Common sense and intuition

Common sense is an attitude towards our environment that can be summarized by the slogan: Automatic pilot if possible and investigative attitude if necessary. This slogan nicely captures the fact that there is no need to acquire common sense. Everybody always already possesses it. Yet, we can always continue to improve and edify our common sense. That is a crucial insight. We all have automatic inclinations all of the time. These are our impulsive responses that are easily triggered by environmental clues. They are part of our common sense. But the better we develop our sensibility to potential perturbations of how scenarios are expected to unfold, the better we become capable of shifting from these immediate inclinations to the investigative attitude in case this is needed. Developing this sensibility is key to full-blown common sense. That is actually just an intelligently reflective autopilot: it can switch itself off – automatically! – if needed. Once our automatic pilot is switched off, common sense shows its critical potential, its kinship with our ordinary human capacity for critical thinking. That is a part of common sense too, a part that we may be inclined to overlook, given that we are accustomed to a division of labour between laypeople and experts. That is an unfortunate side-effect of our modern scientistic culture.

Common sense as I understand it is a bit like intuition, but it differs in a number of ways. Intuition often is associated with a kind of non-inferential certainty: I don’t know how or why I know it, but I just know it!

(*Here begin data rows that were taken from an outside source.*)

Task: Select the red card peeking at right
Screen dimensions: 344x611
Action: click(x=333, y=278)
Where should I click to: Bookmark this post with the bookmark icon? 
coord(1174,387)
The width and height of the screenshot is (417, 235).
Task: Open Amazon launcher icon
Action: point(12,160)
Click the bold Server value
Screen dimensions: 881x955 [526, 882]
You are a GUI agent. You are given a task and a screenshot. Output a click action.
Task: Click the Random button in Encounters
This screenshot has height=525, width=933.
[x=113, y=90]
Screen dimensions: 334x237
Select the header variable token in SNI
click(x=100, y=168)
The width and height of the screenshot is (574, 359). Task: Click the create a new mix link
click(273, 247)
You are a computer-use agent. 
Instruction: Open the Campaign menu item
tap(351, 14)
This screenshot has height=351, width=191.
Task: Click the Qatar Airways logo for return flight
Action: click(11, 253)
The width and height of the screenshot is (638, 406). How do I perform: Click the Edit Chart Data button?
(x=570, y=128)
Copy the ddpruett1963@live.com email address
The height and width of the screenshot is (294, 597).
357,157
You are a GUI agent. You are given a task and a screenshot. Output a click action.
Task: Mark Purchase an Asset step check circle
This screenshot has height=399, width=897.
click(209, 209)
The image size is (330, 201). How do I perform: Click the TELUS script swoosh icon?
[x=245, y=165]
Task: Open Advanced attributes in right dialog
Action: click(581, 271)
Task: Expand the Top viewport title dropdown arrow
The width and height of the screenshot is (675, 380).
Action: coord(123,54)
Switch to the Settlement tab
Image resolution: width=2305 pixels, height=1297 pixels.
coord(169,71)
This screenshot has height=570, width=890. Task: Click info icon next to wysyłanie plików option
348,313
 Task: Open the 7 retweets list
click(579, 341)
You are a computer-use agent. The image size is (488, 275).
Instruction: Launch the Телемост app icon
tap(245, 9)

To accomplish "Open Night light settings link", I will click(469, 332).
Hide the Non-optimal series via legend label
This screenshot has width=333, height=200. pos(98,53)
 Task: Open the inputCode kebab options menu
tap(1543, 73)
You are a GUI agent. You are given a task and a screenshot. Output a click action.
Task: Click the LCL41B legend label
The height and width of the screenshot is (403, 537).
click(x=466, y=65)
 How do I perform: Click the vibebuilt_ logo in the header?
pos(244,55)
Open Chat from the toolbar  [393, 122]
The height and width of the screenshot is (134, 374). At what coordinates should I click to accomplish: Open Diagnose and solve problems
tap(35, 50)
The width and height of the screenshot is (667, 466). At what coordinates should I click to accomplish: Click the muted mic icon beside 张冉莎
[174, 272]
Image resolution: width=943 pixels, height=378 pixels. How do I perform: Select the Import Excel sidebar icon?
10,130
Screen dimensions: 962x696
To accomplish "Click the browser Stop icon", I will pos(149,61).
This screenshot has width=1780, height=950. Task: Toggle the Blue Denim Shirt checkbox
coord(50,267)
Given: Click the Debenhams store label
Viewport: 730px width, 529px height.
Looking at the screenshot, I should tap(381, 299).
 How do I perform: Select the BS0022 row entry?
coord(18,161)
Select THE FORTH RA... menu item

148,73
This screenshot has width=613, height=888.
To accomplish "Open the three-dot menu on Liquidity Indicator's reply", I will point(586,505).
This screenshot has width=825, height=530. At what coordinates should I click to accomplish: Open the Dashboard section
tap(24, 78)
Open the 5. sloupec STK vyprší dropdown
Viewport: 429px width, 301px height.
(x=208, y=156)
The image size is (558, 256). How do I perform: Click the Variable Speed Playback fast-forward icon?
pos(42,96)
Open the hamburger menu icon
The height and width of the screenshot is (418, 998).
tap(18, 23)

That is like the autopilot part in my picture. But intuition often seems to entail a kind of indifference towards scrutinizing the nature and the origin of one’s intuitions. That is not very smart, and not what common sense would advice. Sticking to one’s intuitions in this way deprives one after all of a number of opportunities for improvement. These have mainly to do with learning from others and learning to accommodate one’s emotions. Emotions play an important role in common sense, but not in the populist understanding of the fundamental primacy of our gut feeling. Common sense is a much more balanced and mature capacity.